Hay estampas que desvelan el tormento emocional del alma con más nitidez que el rostro que en ellas aparece. El gesto de Pedro Sánchez en el pleno del miércoles tras la derrota de los Presupuestos reflejaba un laberinto sentimental devastado. De la desolación a la ira, del rencor inocultable a la lágrima detenida del desamparo, el rostro de Sánchez era una geografía esculpida por el espanto provocado por el abandono imprevisto de los independentistas que muchos veían pero él no quiso mirar. Sánchez nunca contó con la voluntad sincera por el dialogo de los secesionistas.
El líder del PSOE consumó en la primavera de 2018 la decisión que ya había diseñado en el otoño de 2016 y que desbarató aquel comité federal histórico de octubre. Después de salir triunfante en las primarias, ya no tenía obstáculos internos que dificultaran su estrategia. Solo había que esperar la ocasión. La sentencia de una pieza de Gurtel se la sirvió en bandeja y él llevó a Podemos e independentistas, con dos años de retraso, al lugar que soñaron. Sánchez ocupaba legítimamente la Moncloa, Iglesias recuperaba el protagonismo perdido y Puigdemont y Junqueras respaldaban un presidente debilitado al que podían presionar bajo la amenaza de dejarlo caer cuando llegara la hora de la verdad, fijada en la aceptación, o no, de la autodeterminación.
El principio de realidad ha acabado por demostrar que quienes se oponían a su estrategia, tan temeraria, tan ingenua, llevaban razón. Pretender reconducir con deseos bienintencionados la enloquecida tenacidad del independentismo solo demostraba el extraordinario candor de quien profesa esa fe o su patológica obsesión por alcanzar el poder aliándose con quien fuera creyendo, ¡qué ingenuidad!, que los independentistas podían regresar a la cima del abismo del que ya se habían tirado el 1 de octubre.
Ocho meses después de aquel atardecer feliz del triunfo de la moción de censura Sanchez se ha quedado, como canta el tango, solo, fané y descangallado. La convocatoria de elecciones para el 28 de abril es el fin de una escapada osada iniciada entonces.
El problema es que, desde la llegada de Sánchez, la situación política no solo no ha mejorado, sino que se adentrado por desfiladeros donde el sectarismo, las ocurrencias, la demagogia y la desmesura han ido en aumento.
Un clima de balacera permanente imputable a la torpeza obsesiva de Sánchez con el independentismo en la misma medida que a los excesos hasta el ridículo de Casado con su estrategia basada en la acumulación de insultos al presidente y a Rivera empeñado en competir con el PP en la carrera hacia la radicalidad. (Abascal ya traía el frentismo de fábrica).

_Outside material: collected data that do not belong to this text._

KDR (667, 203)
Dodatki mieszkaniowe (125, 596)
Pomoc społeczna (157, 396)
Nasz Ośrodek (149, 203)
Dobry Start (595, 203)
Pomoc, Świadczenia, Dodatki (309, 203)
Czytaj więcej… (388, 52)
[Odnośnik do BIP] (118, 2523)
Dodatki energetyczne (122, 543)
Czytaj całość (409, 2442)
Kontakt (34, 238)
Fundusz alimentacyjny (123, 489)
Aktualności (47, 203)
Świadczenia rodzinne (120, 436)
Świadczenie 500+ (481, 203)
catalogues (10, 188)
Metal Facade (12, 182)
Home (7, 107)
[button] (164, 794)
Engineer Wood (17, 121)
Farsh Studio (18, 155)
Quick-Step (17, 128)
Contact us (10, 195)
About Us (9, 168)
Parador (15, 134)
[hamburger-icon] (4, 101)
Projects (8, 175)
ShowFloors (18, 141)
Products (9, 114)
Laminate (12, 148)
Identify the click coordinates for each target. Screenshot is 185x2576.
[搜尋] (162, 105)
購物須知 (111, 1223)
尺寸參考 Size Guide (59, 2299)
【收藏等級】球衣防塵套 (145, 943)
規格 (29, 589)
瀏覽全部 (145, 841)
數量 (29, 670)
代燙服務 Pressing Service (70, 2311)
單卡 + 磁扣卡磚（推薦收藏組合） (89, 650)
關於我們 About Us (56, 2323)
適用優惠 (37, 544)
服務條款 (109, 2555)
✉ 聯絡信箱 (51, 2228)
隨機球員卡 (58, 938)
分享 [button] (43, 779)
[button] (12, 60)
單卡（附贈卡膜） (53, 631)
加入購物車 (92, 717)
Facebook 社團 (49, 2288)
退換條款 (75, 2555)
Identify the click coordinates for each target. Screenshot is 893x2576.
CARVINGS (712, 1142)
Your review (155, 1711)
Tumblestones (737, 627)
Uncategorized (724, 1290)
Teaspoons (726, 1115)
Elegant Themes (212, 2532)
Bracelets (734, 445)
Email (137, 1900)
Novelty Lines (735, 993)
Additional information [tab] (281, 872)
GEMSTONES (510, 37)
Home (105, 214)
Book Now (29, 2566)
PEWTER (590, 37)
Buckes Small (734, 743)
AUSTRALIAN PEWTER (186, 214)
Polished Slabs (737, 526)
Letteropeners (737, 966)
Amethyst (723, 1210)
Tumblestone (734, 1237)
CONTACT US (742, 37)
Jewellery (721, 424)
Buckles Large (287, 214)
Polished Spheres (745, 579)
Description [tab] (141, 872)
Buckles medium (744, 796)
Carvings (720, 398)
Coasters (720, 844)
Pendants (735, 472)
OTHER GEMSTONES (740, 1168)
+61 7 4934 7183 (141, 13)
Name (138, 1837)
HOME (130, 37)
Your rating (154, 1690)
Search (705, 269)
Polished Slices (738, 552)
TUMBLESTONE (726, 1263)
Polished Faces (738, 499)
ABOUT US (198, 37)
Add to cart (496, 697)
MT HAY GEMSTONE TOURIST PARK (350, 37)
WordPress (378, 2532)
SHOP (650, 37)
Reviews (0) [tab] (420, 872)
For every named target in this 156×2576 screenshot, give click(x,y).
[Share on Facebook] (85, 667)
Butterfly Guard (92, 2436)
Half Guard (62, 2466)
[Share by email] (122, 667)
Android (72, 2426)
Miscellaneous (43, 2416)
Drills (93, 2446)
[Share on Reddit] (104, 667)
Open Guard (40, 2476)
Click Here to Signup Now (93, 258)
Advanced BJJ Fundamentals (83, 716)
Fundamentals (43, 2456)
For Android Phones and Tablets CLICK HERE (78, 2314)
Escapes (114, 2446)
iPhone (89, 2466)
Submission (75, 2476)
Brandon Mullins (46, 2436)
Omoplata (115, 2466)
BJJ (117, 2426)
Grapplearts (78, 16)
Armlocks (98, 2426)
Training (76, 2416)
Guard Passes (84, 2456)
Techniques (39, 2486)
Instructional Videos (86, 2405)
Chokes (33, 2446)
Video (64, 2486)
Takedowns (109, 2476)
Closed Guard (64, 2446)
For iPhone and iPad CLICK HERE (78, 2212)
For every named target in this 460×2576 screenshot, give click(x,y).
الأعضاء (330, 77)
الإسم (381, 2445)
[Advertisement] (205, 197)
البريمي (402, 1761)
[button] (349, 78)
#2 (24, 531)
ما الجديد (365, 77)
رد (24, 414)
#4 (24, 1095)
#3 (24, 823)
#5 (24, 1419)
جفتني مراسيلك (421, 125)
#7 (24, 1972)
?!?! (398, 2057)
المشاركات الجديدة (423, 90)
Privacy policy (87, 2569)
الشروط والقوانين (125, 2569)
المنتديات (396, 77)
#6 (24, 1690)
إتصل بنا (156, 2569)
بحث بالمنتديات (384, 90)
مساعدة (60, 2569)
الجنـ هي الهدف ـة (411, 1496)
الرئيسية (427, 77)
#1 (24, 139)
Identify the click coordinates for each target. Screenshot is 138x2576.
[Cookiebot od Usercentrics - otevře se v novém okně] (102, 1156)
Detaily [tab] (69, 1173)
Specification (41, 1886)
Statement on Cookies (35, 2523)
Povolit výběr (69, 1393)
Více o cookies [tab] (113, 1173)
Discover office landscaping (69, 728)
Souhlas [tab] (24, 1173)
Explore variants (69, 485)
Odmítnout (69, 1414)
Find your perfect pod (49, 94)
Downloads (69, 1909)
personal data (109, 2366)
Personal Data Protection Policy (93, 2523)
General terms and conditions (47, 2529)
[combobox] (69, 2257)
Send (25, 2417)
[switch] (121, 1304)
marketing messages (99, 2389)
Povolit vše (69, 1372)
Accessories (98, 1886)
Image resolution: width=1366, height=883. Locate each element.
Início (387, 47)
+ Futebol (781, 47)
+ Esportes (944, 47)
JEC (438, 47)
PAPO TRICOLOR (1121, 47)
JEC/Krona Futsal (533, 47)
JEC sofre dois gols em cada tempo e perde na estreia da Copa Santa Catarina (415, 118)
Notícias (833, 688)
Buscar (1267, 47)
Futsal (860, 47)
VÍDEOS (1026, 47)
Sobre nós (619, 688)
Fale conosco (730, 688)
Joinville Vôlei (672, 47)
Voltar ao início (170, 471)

Con estos mimbres- están tan hiperventilados y hablan tanto que no tienen tiempo para pensar - y con las perspectivas demoscópicas, todo induce a pensar que el resultado del 28 A diseñará una aritmética parlamentaria similar a la ahora disuelta, pero más endiablada aún por la llegada de la extrema derecha.
En un país en el que la moderación ha propiciado sus mejores años, resulta desalentador comprobar cómo la inmadurez de sus actuales líderes puede abocarnos a una estrategia frentista en la que el independentismo o la extrema derecha acaben siendo decisivos.
Quienes saludaron con alborozo el adiós al bipartidismo asisten ahora con desosiego al juego de tronos con el que todos los lideres políticos, todos, están jugando con el país. Pactar, ceder o acordar son verbos de imposible conjugación en un país al que le gusta asomarse al abismo cada cuarenta años.
El rostro en bancarrota de Sánchez del miércoles retrataba su fracaso. La excitación de Casado y Rivera del viernes reflejaba la prisa incontrolable por llegar al poder. El problema es que ni el todavía presidente ni quienes aspiran a sustituirlo tienen, más allá de sus aspiraciones tribales, una hoja de ruta de cómo resolver los problemas estructurales, sociales o geopolíticos a los que nos enfrentamos. Su sentido de Estado, su visión de cómo debe ser España dentro de diez o veinte años es un espacio vacío del que se desconoce casi todo.
Un vacío que puede acabar llevándonos a todos al lugar de partida en el que estábamos o, lo que puede resultar aún peor, a emprender un viaje a ninguna parte y, ya se sabe, nunca hay un puerto seguro para quien no sabe a dónde ir.